Your objective:
Scan the records for lines holding "heading". Say how many there are and give nothing else.

BEGIN Material for this task

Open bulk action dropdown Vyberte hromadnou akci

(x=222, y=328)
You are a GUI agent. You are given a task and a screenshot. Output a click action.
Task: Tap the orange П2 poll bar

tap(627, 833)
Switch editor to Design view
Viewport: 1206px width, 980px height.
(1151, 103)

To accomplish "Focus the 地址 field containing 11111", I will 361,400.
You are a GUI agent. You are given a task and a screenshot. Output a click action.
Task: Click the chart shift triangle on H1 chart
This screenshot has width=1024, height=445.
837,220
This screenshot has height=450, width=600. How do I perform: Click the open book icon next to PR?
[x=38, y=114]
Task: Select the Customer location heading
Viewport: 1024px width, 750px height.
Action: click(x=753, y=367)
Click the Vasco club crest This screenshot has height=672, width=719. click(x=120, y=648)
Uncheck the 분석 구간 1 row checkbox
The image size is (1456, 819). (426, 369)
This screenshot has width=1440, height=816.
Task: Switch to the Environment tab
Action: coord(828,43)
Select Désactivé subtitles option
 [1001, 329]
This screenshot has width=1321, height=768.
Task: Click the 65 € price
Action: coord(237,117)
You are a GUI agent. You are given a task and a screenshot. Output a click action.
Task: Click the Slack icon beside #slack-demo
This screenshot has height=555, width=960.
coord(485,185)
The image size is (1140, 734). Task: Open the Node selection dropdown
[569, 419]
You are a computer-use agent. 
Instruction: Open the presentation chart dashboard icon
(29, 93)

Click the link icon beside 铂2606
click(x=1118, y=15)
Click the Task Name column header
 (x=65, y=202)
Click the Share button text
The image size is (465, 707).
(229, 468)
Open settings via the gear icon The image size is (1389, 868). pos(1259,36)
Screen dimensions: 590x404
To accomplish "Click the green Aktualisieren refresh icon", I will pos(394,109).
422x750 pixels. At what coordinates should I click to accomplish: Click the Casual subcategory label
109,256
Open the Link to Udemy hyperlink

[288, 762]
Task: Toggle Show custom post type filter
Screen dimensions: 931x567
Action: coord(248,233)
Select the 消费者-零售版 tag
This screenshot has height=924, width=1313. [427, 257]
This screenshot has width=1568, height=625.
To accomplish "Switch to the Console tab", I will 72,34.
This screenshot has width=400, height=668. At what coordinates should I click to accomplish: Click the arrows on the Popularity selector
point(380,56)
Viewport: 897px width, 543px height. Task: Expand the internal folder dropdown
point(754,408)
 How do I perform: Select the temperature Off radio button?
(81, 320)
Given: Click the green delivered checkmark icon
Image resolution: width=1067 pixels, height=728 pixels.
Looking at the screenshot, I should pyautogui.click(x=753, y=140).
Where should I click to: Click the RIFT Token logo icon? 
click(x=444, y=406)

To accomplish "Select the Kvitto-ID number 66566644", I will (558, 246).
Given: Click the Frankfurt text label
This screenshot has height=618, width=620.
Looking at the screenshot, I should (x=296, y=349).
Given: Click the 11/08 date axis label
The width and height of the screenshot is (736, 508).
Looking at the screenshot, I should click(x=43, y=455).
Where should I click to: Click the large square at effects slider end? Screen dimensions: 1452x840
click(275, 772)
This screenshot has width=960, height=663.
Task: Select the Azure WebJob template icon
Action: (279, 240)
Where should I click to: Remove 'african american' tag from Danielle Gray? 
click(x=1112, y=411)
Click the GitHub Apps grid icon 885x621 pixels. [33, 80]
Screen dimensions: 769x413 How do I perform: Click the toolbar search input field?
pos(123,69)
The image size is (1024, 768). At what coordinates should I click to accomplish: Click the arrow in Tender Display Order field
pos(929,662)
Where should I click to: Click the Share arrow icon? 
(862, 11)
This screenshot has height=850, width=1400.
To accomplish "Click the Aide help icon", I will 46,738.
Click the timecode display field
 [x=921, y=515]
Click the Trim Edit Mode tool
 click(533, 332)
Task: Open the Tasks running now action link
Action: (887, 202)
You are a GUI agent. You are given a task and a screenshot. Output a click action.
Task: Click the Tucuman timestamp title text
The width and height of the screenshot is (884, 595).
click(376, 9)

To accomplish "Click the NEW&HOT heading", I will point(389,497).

END Material for this task

Solution below:
2